= Knut Selberg =

Norwegian architect

Knut Atle Selberg (born 1949, in Norway) is a planner, architect, and urban designer with the Selberg Arkitektkontor AS since 1996.

Selberg received his BS in architecture in 1973, his diploma in architecture in 1975, and his Diploma in Urban Design in 1976 at Scot Sutherland School of Architecture at Garthdee School of Engineering, Aberdeen, Scotland.

Selberg Arkitektkontor is a multi-discipline company working in the fields of planning, landscaping, architecture, and analysis.

==Architectural Projects==
- IKEA Store Leangen, Norway - the largest IKEA store in Norway at 25.000m2 (1996-2002)
- Lerkendal stadion for the Norwegian football club Rosenborg BK (1996-2002)
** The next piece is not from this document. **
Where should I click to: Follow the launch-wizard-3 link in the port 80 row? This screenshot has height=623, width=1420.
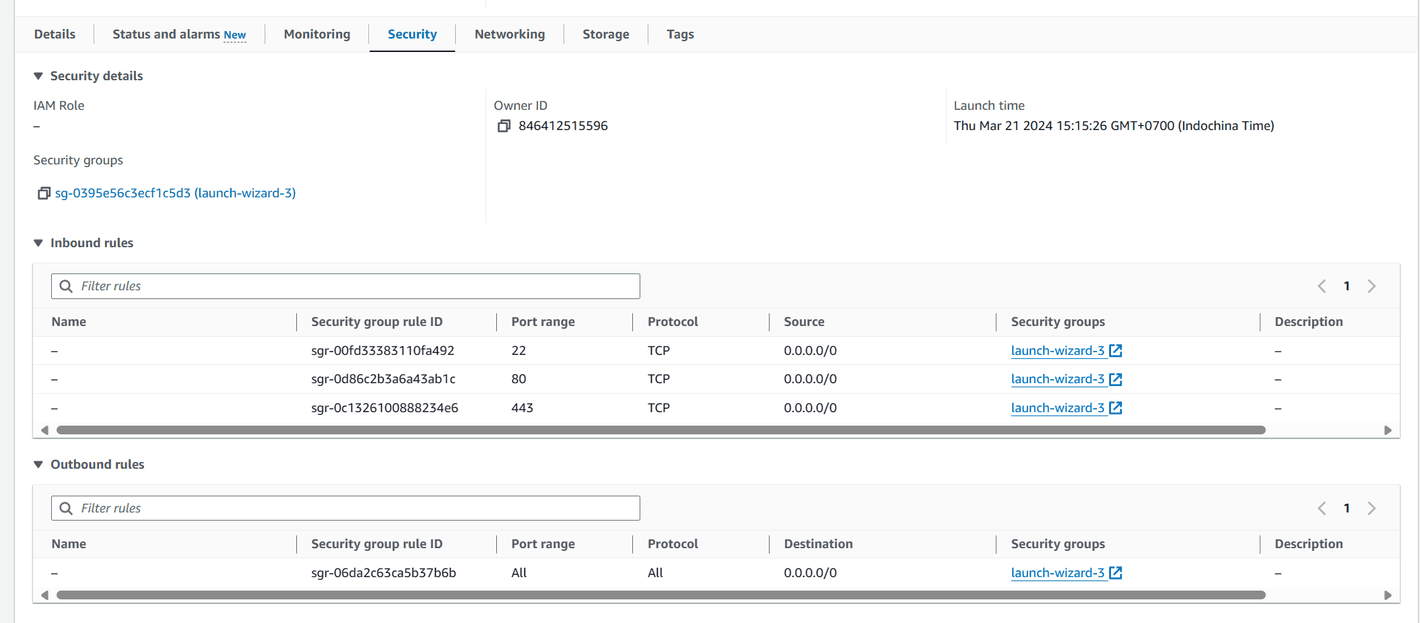[1059, 378]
===Traffic and road design===
- E6 Project - Melhus Municipality, Sør-Trøndelag, Norway (1996-2003)
- Urban design and environmental plan for 2 main roads into Trondheim Municipality, Norway (1996-2003)
- Oslo Tunnel (1985-1990)

===Bridges===
- Leonardo Bridge in Ås Municipality, Norway - part of the Vebjørn Sand Da Vinci Project (1996-2001)
- Vallsundet Bridge in Östersund, Sweden - nominated to “The building of the year” in Sweden in 1999 (1995-1998)
- Askøy Bridge which connects Bergen Municipality to Askøy Municipality (1991-1996)
- Evenstad Bridge which spans the river Glomma (1993-1997)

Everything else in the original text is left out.